• **EXERCISE**: Go through the material below and copy all lines with "resolution".
# # # # # # #
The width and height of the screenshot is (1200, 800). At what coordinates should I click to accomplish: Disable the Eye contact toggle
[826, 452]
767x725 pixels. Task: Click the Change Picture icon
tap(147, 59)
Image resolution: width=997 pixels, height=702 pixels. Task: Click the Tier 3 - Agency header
# # # # # # #
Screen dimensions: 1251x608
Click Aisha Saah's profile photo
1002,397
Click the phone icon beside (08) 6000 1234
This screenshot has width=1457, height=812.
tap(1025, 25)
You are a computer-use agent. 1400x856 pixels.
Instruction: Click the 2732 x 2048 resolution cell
# # # # # # #
• **COMPLETED EXERCISE**:
Image resolution: width=997 pixels, height=702 pixels. Task: Click the Tier 3 - Agency header
Instruction: Click the 2732 x 2048 resolution cell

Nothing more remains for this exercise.